About this task: For the material that follows, return exactly the lines from the one with "The width and height of the screenshot is (1220, 578)." through the one with "Task: Open the truncated", both ends included.

═════ Supplied data

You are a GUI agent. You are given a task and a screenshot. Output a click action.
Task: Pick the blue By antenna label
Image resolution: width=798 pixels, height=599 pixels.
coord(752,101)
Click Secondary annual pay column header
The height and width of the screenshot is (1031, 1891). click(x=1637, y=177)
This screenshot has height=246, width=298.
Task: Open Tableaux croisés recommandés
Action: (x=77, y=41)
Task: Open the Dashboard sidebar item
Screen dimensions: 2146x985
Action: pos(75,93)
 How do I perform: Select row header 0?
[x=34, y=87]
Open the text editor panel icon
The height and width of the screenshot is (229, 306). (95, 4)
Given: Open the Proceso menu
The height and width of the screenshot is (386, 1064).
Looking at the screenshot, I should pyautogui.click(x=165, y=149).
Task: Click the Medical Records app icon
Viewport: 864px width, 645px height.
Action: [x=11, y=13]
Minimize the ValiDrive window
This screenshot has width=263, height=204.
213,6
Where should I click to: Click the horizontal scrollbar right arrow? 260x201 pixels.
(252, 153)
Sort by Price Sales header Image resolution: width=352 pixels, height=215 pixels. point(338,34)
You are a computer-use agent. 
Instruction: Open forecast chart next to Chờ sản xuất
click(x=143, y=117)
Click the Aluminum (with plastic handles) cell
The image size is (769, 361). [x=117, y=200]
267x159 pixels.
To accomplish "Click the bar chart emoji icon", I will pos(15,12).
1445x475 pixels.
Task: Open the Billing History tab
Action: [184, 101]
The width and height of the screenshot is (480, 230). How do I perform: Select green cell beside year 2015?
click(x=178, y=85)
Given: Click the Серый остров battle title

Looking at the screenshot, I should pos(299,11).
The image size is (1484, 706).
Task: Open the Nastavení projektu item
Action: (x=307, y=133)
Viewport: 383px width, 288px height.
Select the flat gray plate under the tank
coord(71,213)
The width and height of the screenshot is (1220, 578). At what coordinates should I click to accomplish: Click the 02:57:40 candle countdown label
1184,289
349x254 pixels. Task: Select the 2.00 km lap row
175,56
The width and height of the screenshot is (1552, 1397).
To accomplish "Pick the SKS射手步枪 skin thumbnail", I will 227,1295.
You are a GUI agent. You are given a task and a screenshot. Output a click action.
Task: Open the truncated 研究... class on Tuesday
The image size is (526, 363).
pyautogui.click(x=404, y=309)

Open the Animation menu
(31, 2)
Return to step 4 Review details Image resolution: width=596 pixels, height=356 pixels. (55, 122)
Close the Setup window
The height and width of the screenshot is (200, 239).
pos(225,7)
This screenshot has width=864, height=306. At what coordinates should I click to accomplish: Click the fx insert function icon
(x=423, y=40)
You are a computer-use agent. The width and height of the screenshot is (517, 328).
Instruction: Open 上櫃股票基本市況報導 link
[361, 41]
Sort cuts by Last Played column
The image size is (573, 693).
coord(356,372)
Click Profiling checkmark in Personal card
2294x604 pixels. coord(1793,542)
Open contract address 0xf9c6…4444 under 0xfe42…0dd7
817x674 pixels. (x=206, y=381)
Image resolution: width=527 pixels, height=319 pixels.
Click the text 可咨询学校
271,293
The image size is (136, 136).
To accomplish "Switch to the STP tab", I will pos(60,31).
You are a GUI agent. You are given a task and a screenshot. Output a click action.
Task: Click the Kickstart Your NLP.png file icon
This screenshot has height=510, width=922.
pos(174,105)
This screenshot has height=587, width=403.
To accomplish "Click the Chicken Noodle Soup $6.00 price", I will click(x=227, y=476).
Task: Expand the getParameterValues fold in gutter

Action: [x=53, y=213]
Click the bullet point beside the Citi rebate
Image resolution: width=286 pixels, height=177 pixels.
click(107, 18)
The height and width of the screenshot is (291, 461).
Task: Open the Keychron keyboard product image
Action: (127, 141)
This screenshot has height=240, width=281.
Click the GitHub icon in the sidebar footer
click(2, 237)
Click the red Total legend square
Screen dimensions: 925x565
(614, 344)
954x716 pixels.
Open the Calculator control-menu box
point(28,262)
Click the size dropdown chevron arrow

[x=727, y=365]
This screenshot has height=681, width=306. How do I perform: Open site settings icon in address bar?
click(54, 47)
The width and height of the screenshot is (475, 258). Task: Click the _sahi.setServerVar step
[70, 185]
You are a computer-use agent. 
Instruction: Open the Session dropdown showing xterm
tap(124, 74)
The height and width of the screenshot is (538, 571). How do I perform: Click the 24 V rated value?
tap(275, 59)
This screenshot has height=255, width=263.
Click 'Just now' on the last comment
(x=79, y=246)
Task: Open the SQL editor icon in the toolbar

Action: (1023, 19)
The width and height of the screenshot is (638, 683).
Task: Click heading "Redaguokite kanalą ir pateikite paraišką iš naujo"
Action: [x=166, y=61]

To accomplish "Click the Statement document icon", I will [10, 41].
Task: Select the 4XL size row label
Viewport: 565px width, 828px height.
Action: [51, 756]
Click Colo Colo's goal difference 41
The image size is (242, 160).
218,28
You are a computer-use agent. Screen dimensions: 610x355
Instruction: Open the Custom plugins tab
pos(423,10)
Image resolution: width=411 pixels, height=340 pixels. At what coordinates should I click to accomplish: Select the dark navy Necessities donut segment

══════════

Response:
The width and height of the screenshot is (1220, 578). At what coordinates should I click to accomplish: Click the 02:57:40 candle countdown label
1184,289
349x254 pixels. Task: Select the 2.00 km lap row
175,56
The width and height of the screenshot is (1552, 1397).
To accomplish "Pick the SKS射手步枪 skin thumbnail", I will 227,1295.
You are a GUI agent. You are given a task and a screenshot. Output a click action.
Task: Open the truncated 研究... class on Tuesday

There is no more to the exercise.